Content starts

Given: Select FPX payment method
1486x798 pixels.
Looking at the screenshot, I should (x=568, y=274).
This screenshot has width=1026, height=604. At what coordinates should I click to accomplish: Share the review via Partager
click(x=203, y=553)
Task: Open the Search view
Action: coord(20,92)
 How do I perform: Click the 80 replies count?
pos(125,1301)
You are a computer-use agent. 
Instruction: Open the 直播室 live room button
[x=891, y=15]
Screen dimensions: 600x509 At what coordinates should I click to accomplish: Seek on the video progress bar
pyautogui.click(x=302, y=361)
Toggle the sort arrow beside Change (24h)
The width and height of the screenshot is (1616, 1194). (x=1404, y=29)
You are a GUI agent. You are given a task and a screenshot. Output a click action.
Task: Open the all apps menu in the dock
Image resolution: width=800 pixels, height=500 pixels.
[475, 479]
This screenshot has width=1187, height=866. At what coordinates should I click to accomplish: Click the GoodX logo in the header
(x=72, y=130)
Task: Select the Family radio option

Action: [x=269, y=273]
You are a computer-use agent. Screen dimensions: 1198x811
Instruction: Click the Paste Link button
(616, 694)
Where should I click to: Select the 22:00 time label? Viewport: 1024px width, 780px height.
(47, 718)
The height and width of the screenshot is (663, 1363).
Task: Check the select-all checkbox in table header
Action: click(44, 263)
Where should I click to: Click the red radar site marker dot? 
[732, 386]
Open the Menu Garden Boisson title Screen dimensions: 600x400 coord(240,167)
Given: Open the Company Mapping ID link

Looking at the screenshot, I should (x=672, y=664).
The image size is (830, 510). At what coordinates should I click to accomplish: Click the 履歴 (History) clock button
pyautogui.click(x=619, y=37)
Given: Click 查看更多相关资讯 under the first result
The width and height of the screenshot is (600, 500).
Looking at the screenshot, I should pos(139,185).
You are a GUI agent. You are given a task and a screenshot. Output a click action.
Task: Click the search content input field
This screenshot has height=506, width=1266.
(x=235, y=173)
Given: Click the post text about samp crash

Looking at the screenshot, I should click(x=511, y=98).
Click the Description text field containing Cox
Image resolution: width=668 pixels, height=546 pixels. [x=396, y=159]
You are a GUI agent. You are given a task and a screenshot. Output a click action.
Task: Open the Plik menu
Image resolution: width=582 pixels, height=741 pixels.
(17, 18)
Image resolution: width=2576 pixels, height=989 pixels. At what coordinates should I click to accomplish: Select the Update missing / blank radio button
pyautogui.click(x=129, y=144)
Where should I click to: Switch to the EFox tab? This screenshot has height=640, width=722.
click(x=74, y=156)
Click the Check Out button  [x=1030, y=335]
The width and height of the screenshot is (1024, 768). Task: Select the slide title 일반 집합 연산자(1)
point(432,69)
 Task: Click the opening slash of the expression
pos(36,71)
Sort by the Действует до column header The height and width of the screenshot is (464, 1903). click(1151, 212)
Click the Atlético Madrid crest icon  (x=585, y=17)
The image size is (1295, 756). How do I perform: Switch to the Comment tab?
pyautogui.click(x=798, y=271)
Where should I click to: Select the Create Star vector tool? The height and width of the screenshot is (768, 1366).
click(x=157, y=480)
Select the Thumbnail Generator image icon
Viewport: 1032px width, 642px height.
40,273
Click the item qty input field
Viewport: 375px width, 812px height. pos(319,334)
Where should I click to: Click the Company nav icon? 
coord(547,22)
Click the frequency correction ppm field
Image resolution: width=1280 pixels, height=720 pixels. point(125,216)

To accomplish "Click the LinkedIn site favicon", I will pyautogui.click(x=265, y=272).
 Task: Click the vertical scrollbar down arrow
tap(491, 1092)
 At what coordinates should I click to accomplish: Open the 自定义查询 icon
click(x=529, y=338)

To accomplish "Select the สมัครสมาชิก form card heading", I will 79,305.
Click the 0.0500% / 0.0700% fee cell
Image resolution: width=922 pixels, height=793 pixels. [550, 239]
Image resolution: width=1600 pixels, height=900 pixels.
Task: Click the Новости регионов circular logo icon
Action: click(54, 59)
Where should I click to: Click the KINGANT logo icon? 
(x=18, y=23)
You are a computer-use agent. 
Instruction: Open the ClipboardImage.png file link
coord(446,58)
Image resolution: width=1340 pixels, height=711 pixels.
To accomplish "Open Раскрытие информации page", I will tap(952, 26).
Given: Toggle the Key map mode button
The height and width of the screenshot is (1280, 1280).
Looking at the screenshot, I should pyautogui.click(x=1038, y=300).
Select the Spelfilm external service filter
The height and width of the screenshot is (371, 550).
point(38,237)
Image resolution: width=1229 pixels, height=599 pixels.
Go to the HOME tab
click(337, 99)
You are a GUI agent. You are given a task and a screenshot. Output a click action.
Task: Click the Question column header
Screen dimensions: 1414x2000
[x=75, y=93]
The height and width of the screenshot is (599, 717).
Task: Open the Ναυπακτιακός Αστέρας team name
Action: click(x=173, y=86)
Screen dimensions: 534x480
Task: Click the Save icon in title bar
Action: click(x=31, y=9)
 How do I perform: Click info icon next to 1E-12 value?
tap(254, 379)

Content ends

◆ Task
Print, exactly as written, each record in the listing above.

◆ Answer for this exercise
Given: Select FPX payment method
1486x798 pixels.
Looking at the screenshot, I should (x=568, y=274).
This screenshot has width=1026, height=604. At what coordinates should I click to accomplish: Share the review via Partager
click(x=203, y=553)
Task: Open the Search view
Action: coord(20,92)
 How do I perform: Click the 80 replies count?
pos(125,1301)
You are a computer-use agent. 
Instruction: Open the 直播室 live room button
[x=891, y=15]
Screen dimensions: 600x509 At what coordinates should I click to accomplish: Seek on the video progress bar
pyautogui.click(x=302, y=361)
Toggle the sort arrow beside Change (24h)
The width and height of the screenshot is (1616, 1194). (x=1404, y=29)
You are a GUI agent. You are given a task and a screenshot. Output a click action.
Task: Open the all apps menu in the dock
Image resolution: width=800 pixels, height=500 pixels.
[475, 479]
This screenshot has width=1187, height=866. At what coordinates should I click to accomplish: Click the GoodX logo in the header
(x=72, y=130)
Task: Select the Family radio option

Action: [x=269, y=273]
You are a computer-use agent. Screen dimensions: 1198x811
Instruction: Click the Paste Link button
(616, 694)
Where should I click to: Select the 22:00 time label? Viewport: 1024px width, 780px height.
(47, 718)
The height and width of the screenshot is (663, 1363).
Task: Check the select-all checkbox in table header
Action: click(44, 263)
Where should I click to: Click the red radar site marker dot? 
[732, 386]
Open the Menu Garden Boisson title Screen dimensions: 600x400 coord(240,167)
Given: Open the Company Mapping ID link

Looking at the screenshot, I should (x=672, y=664).
The image size is (830, 510). At what coordinates should I click to accomplish: Click the 履歴 (History) clock button
pyautogui.click(x=619, y=37)
Given: Click 查看更多相关资讯 under the first result
The width and height of the screenshot is (600, 500).
Looking at the screenshot, I should pos(139,185).
You are a GUI agent. You are given a task and a screenshot. Output a click action.
Task: Click the search content input field
This screenshot has height=506, width=1266.
(x=235, y=173)
Given: Click the post text about samp crash

Looking at the screenshot, I should click(x=511, y=98).
Click the Description text field containing Cox
Image resolution: width=668 pixels, height=546 pixels. [x=396, y=159]
You are a GUI agent. You are given a task and a screenshot. Output a click action.
Task: Open the Plik menu
Image resolution: width=582 pixels, height=741 pixels.
(17, 18)
Image resolution: width=2576 pixels, height=989 pixels. At what coordinates should I click to accomplish: Select the Update missing / blank radio button
pyautogui.click(x=129, y=144)
Where should I click to: Switch to the EFox tab? This screenshot has height=640, width=722.
click(x=74, y=156)
Click the Check Out button  [x=1030, y=335]
The width and height of the screenshot is (1024, 768). Task: Select the slide title 일반 집합 연산자(1)
point(432,69)
 Task: Click the opening slash of the expression
pos(36,71)
Sort by the Действует до column header The height and width of the screenshot is (464, 1903). click(1151, 212)
Click the Atlético Madrid crest icon  (x=585, y=17)
The image size is (1295, 756). How do I perform: Switch to the Comment tab?
pyautogui.click(x=798, y=271)
Where should I click to: Select the Create Star vector tool? The height and width of the screenshot is (768, 1366).
click(x=157, y=480)
Select the Thumbnail Generator image icon
Viewport: 1032px width, 642px height.
40,273
Click the item qty input field
Viewport: 375px width, 812px height. pos(319,334)
Where should I click to: Click the Company nav icon? 
coord(547,22)
Click the frequency correction ppm field
Image resolution: width=1280 pixels, height=720 pixels. point(125,216)

To accomplish "Click the LinkedIn site favicon", I will pyautogui.click(x=265, y=272).
 Task: Click the vertical scrollbar down arrow
tap(491, 1092)
 At what coordinates should I click to accomplish: Open the 自定义查询 icon
click(x=529, y=338)

To accomplish "Select the สมัครสมาชิก form card heading", I will 79,305.
Click the 0.0500% / 0.0700% fee cell
Image resolution: width=922 pixels, height=793 pixels. [550, 239]
Image resolution: width=1600 pixels, height=900 pixels.
Task: Click the Новости регионов circular logo icon
Action: click(54, 59)
Where should I click to: Click the KINGANT logo icon? 
(x=18, y=23)
You are a computer-use agent. 
Instruction: Open the ClipboardImage.png file link
coord(446,58)
Image resolution: width=1340 pixels, height=711 pixels.
To accomplish "Open Раскрытие информации page", I will tap(952, 26).
Given: Toggle the Key map mode button
The height and width of the screenshot is (1280, 1280).
Looking at the screenshot, I should pyautogui.click(x=1038, y=300).
Select the Spelfilm external service filter
The height and width of the screenshot is (371, 550).
point(38,237)
Image resolution: width=1229 pixels, height=599 pixels.
Go to the HOME tab
click(337, 99)
You are a GUI agent. You are given a task and a screenshot. Output a click action.
Task: Click the Question column header
Screen dimensions: 1414x2000
[x=75, y=93]
The height and width of the screenshot is (599, 717).
Task: Open the Ναυπακτιακός Αστέρας team name
Action: click(x=173, y=86)
Screen dimensions: 534x480
Task: Click the Save icon in title bar
Action: click(x=31, y=9)
 How do I perform: Click info icon next to 1E-12 value?
tap(254, 379)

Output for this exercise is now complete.